*Screenshot grounding data:*
• • • • • • •

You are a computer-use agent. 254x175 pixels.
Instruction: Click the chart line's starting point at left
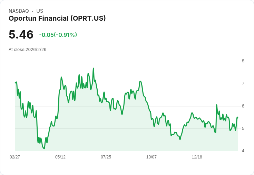(15, 83)
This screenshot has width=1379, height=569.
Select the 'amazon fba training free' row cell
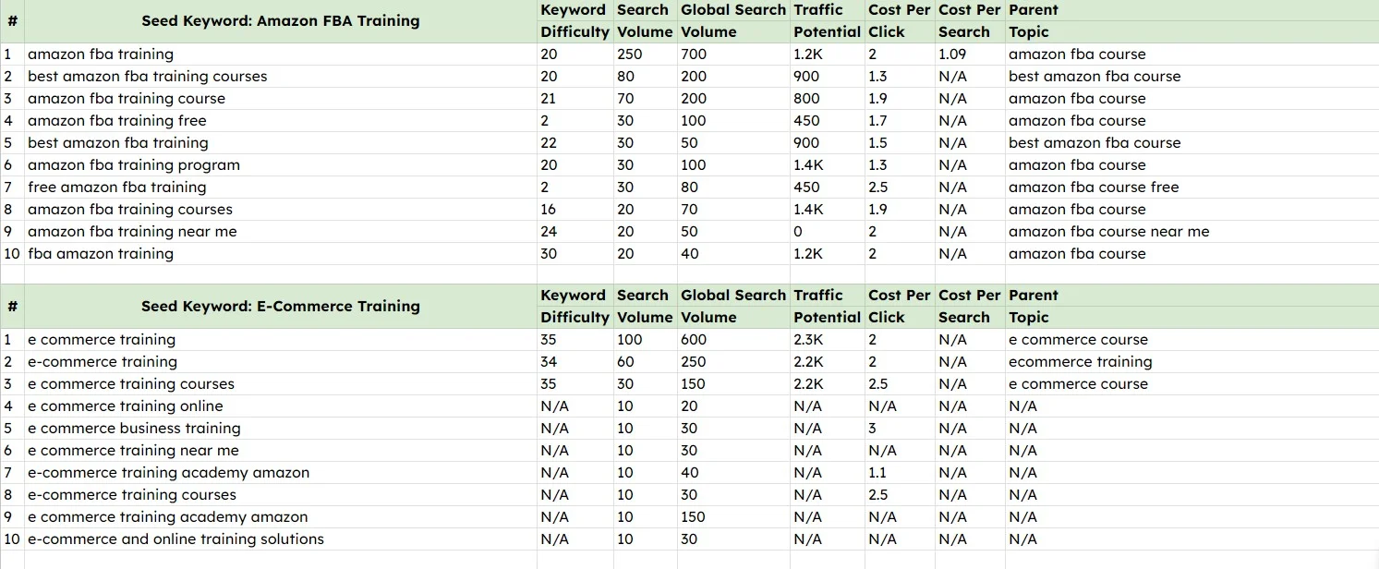(281, 121)
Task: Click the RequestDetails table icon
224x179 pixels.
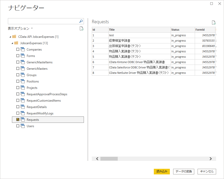Action: 23,107
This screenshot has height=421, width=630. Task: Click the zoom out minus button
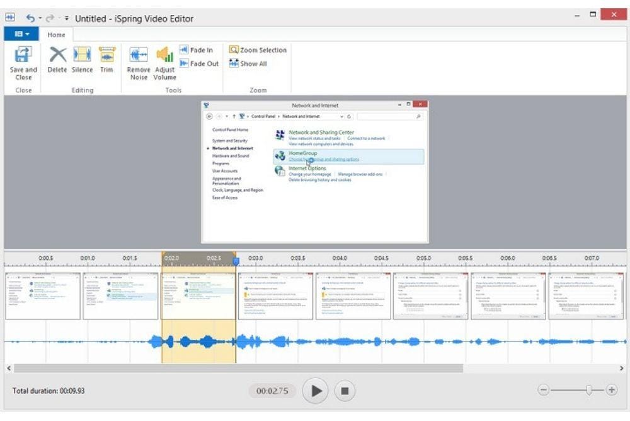[543, 390]
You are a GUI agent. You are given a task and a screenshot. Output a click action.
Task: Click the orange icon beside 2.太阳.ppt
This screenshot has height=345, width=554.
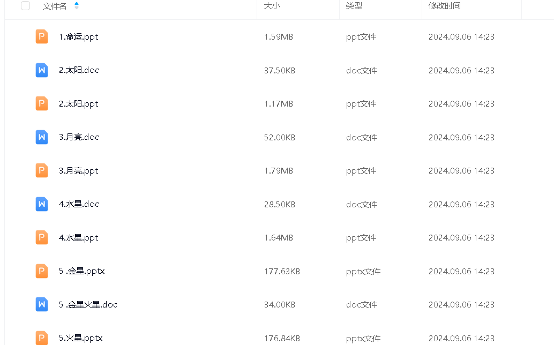coord(42,103)
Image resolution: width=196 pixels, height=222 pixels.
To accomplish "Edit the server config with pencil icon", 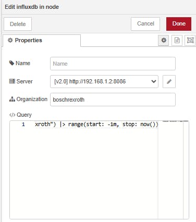I will tap(169, 81).
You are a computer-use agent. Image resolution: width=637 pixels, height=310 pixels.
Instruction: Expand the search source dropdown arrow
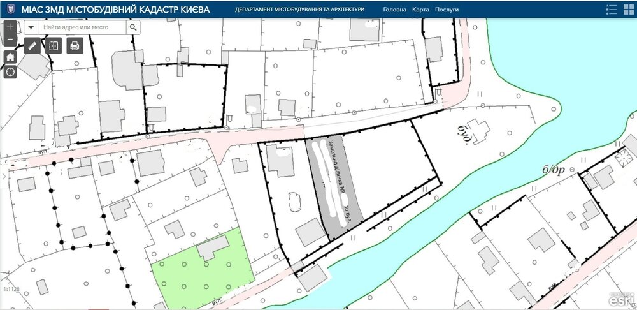31,27

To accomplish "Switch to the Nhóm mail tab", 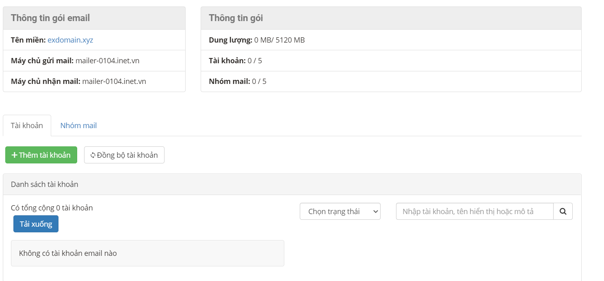I will pyautogui.click(x=78, y=125).
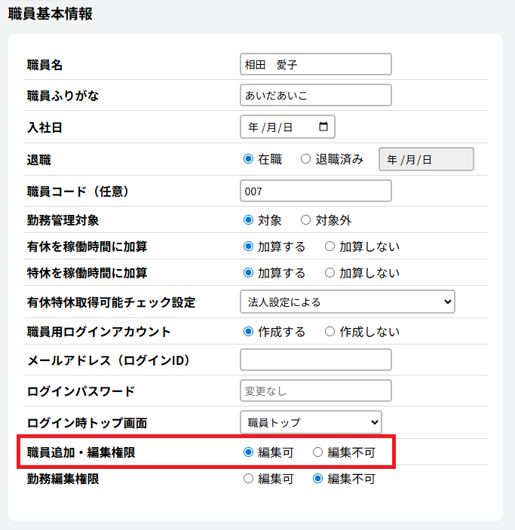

• • • • • • •

Which lines of the data include "resolution"? Copy each of them.

Image resolution: width=196 pixels, height=222 pixels.
You are a computer-use agent. Image resolution: width=637 pixels, height=310 pixels.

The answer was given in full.